>> BEGIN Entries shown

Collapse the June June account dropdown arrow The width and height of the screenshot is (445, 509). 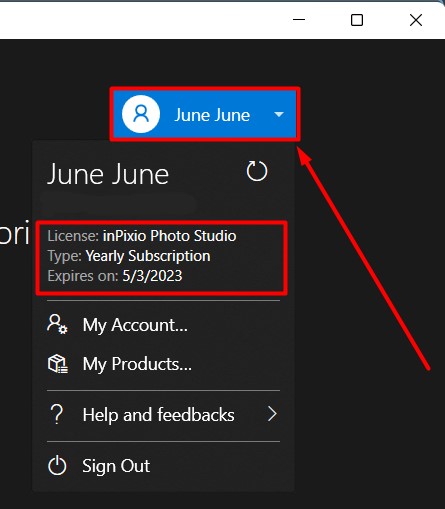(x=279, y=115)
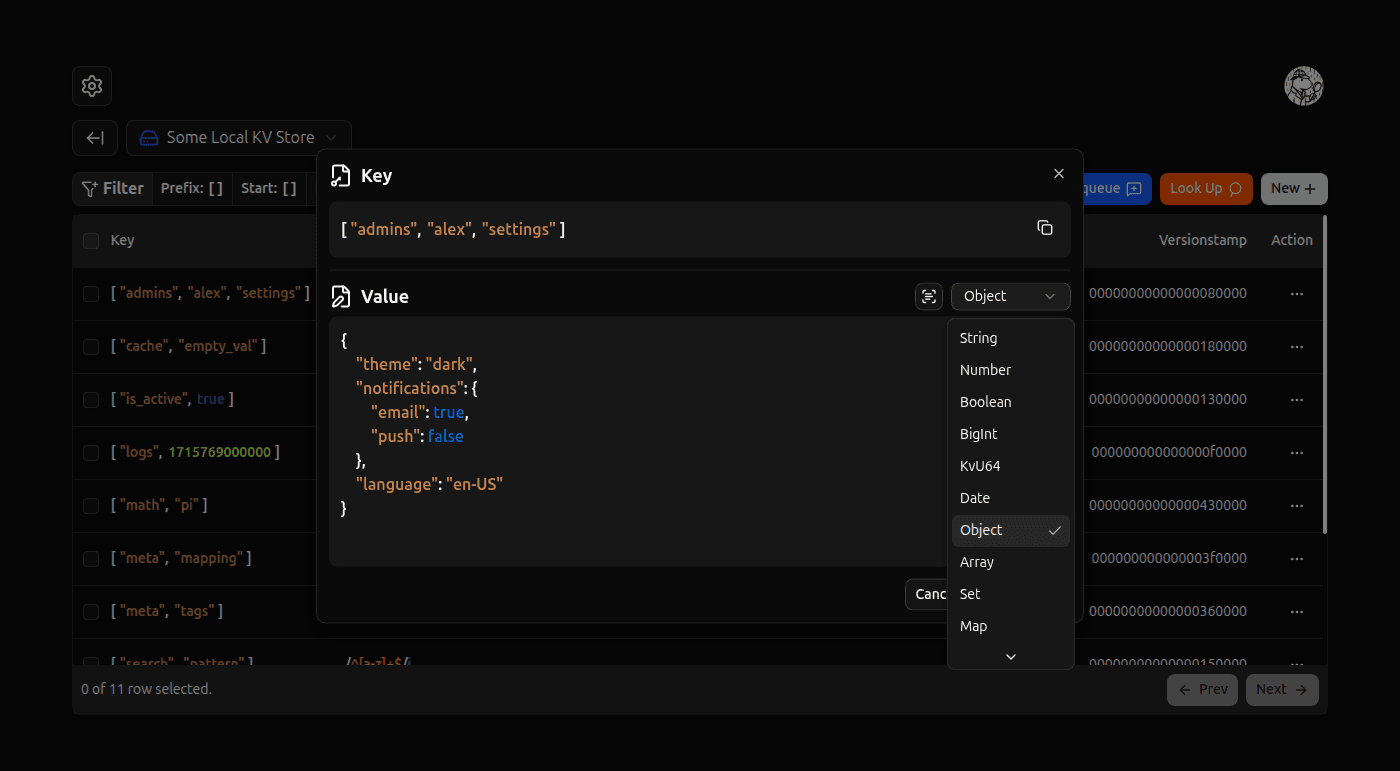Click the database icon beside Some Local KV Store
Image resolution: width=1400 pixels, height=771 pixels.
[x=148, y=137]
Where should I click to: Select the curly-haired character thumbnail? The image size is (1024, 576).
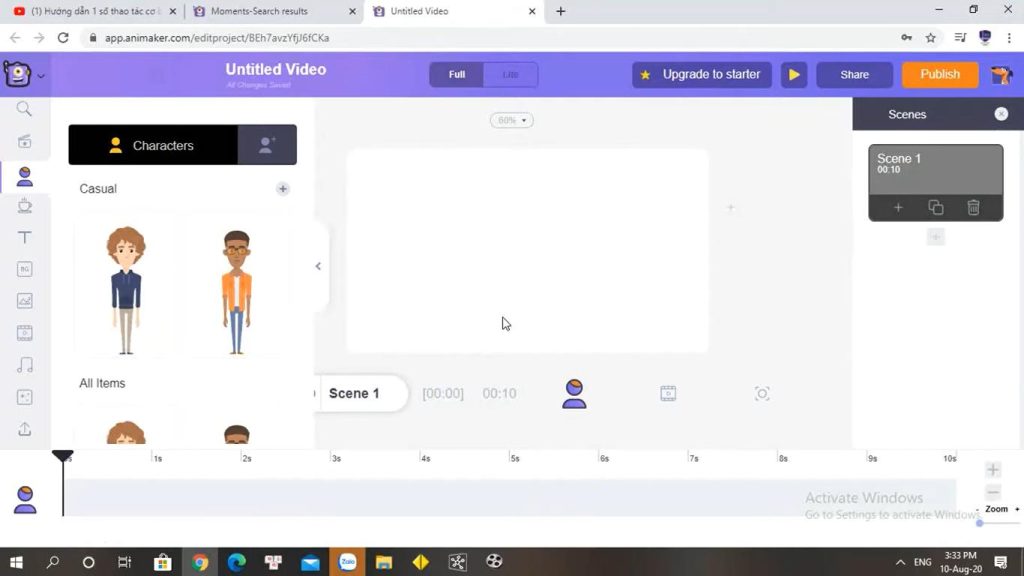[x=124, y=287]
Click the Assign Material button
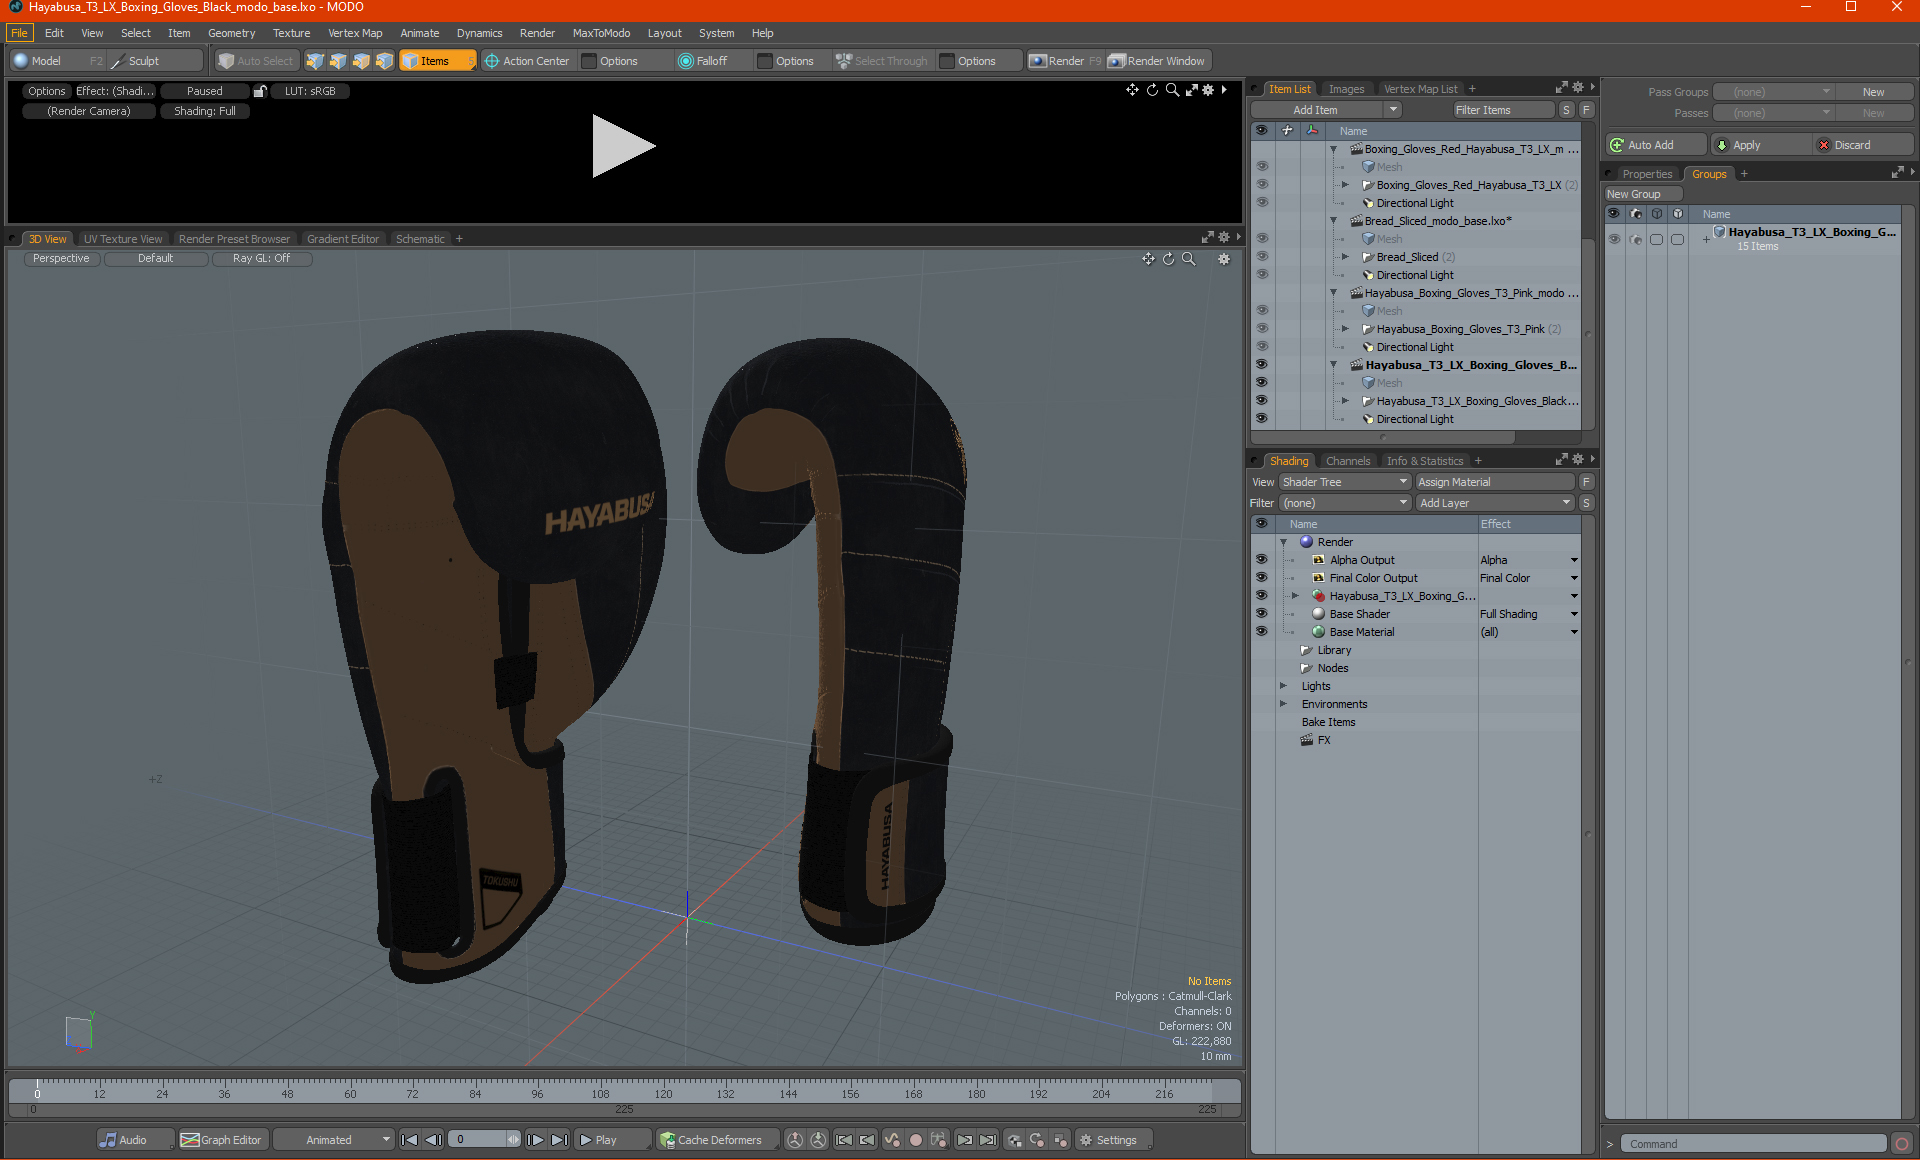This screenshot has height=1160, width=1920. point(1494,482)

>> END Entries shown

• Description of the task:
Update the listing from the line containing "Where should I" through the end of the listing, replacing "Assign Material" with "Apply Material" and leaving everything else unchanged. Omit the pictures from your answer.

• Response:
Where should I click to: Select the curly-haired character thumbnail? The image size is (1024, 576).
[x=124, y=287]
Click the Apply Material button
This screenshot has height=1160, width=1920. point(1494,482)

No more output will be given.